The Sunday passed by, with more or less of conversation respecting the murder; and so also the Monday morning. The Vicar had himself been summoned to give his evidence as to having found Sam Brattle in his own garden, in company with another man with whom he had wrestled, and whom he was able to substantiate as the Grinder; and, indeed, the terrible bruise made by the Vicar's life-preserver on the Grinder's back, would be proved by evidence from Lavington. On the Monday evening he was sitting, after dinner, with Gilmore, who had dined at the vicarage, when he was told that a constable from Salisbury wished to see him. The constable was called into the room, and soon told his story. He had gone up to Trotter's Buildings that day after dinner, and was told that the bird had flown. She had gone out that morning, and Mrs. Stiggs knew nothing of her departure. When they examined the room in which she slept, they found that she had taken what little money she possessed and her best clothes. She had changed her frock and put on a pair of strong boots, and taken her cloak with her. Mrs. Stiggs acknowledged that had she seen the girl going forth thus provided, her suspicions would have been aroused; but Carry had managed to leave the house without being observed. Then the constable went on to say that Mrs. Stiggs had told him that she had been sure that Carry would go. "I've been a waiting for it all along," she had said; "but when there came the law rumpus atop of the other, I knew as how she'd hop the twig." And now Carry Brattle had hopped the twig, and no one knew whither she had gone. There was much sorrow at the vicarage; for Mrs. Fenwick, though she had been obliged to restrain her husband's impetuosity in the matter, had nevertheless wished well for the poor girl;--and who could not believe aught of her now but that she would return to misery and degradation? When the constable was interrogated as to the need for her attendance on the morrow, he declared that nothing could now be done towards finding her and bringing her to Heytesbury in time for the magistrates'

session. He supposed there would be another remand, and that then she, too, would be--wanted.

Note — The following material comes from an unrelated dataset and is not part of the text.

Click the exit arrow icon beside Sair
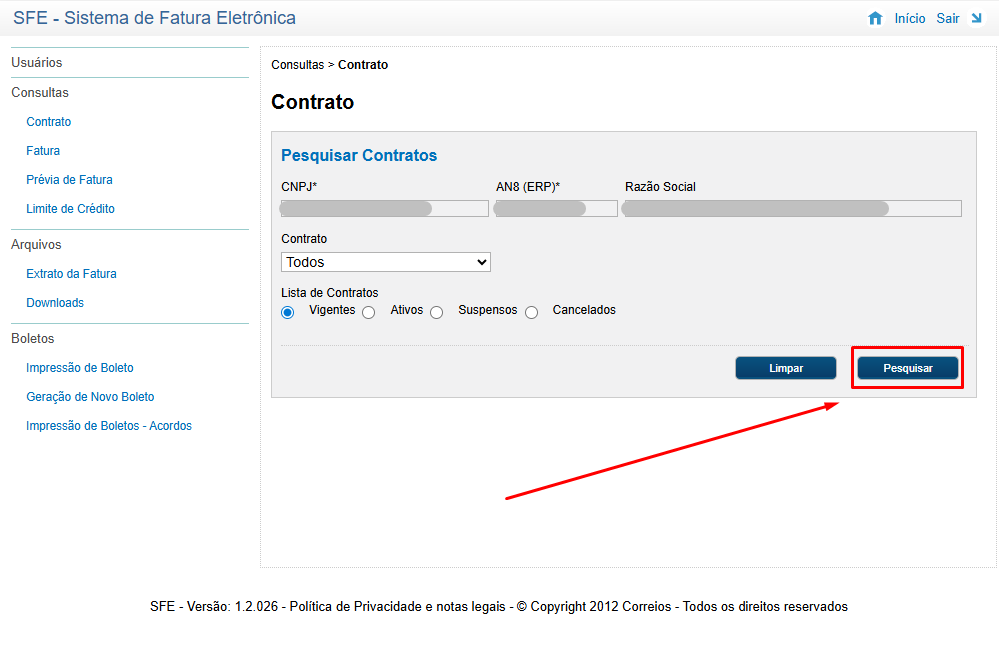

But there had been so many remands that on the Tuesday the magistrates were determined to commit the men, and did commit two of them. Against Sam there was no tittle of evidence, except as to that fact that he had been seen with these men in Mr. Fenwick's garden; and it was at once proposed to put him into the witness-box, instead of proceeding against him as one of the murderers. As a witness he was adjudged to have behaved badly; but the assumed independence of his demeanour was probably the worst of his misbehaviour. He would tell them nothing of the circumstances of the murder, except that having previously become acquainted with the two men, Burrows and Acorn, and having, as he thought, a spite against the Vicar at the time, he had determined to make free with some of the vicarage fruit.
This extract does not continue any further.